The Guardian has published two articles on contemporary office design in the last two days – the first a diatribe by Jeremy Paxman, “If I were king for a day, I would ban open-plan offices,” the second a glowing vision of the future as if Paxman had never spoken: “Death of the desk: the architects shaping offices of the future.” Paxman cites the satirical programme W1A as an extreme, hilarious-if-it-weren’t-actually-true example of office design gone mad, the second article offers the architect’s defence. With no hint of irony, it also describes new offices that will have a running track for employees, because with longer hours, workers need somewhere to “let off steam,” as if Google and others are doing their employees a favour. So much for the future envisioned in the 1970s where we’d have so much leisure, we wouldn’t know what to do with it.
The bit that really caught my eye was this: Philip Tidd of design and architecture firm Gensler says things are changing, and that “[y]our seniority in the organisation, your status in the organisation, does not need to be reinforced by how much space you get.” If that is the case, then I can only wonder at the ways in which seniority and status are reinforced in a building where all the stage and props have been removed. In The presentation of self in everyday life, Erving Goffman brilliantly describes and analyses how people use props, costumes, “stage” and “backstage” areas in their workplaces to “perform” their role. Once you’ve read that, it seems hard to believe that you could take away the conventional material expressions of status and not see new ones resurface somewhere else.

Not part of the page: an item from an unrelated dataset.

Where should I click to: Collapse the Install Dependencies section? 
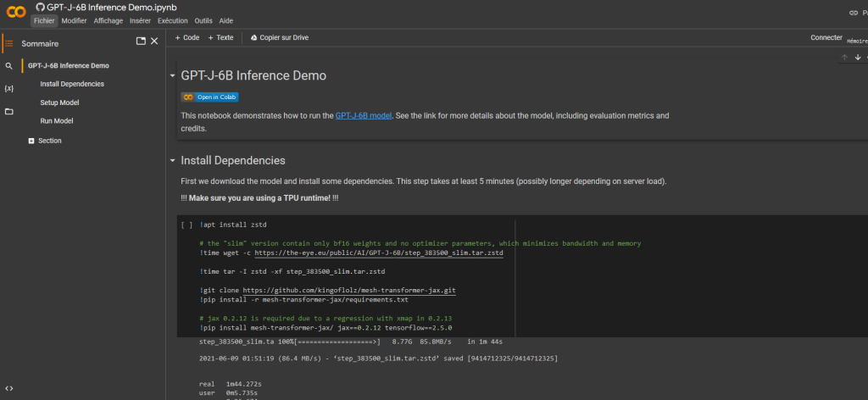coord(173,160)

When I temped in offices in between music jobs, I was staggered at the way people in apparently un-theatrical professions were prone to unwitting displays of ego (a point I have to make constantly to people who think that the theatre is a place of unbridled egotism – it isn’t, you can’t get theatre made that way). You always know which are the consultants in hospitals: they’re the ones dressed like something out of Jeeves and Wooster (the circus and medicine are two of the few remaining professional arenas where loud shirts and bow ties are still acceptable costume). The executive may not have the corner office any more, but their status is probably even more prominently displayed in the car-park, where they’ll have one of the only allocated spaces. Or they’ll have a Brompton folding bike, and bring it into the office (something which would be frowned upon lower down the food chain, I suspect). In 2012, the intern is given the problem of storing the executive’s Brompton in a building that has no useful space to store stuff away discreetly, frittering away his time, or forcing him to leave the bike somewhere awkward.
The Presentation of Self in Everyday Life amazingly timeless, such good observation and analysis that you have no sense that it was written 60 years ago. It encourages you to look out for precisely those activities and accoutrements of a perfomer (i.e. a normal person, performing their everyday life) that are either designed to be missed, or of which the performer is themselves unaware. It’s not in Goffman’s book, but one situation that fascinates me is the so-called “open door” policy that some managers operate. Can there be anything more terrifying or status-affirming than having to judge whether it’s really OK to enter a manager or director’s office when the door is always open?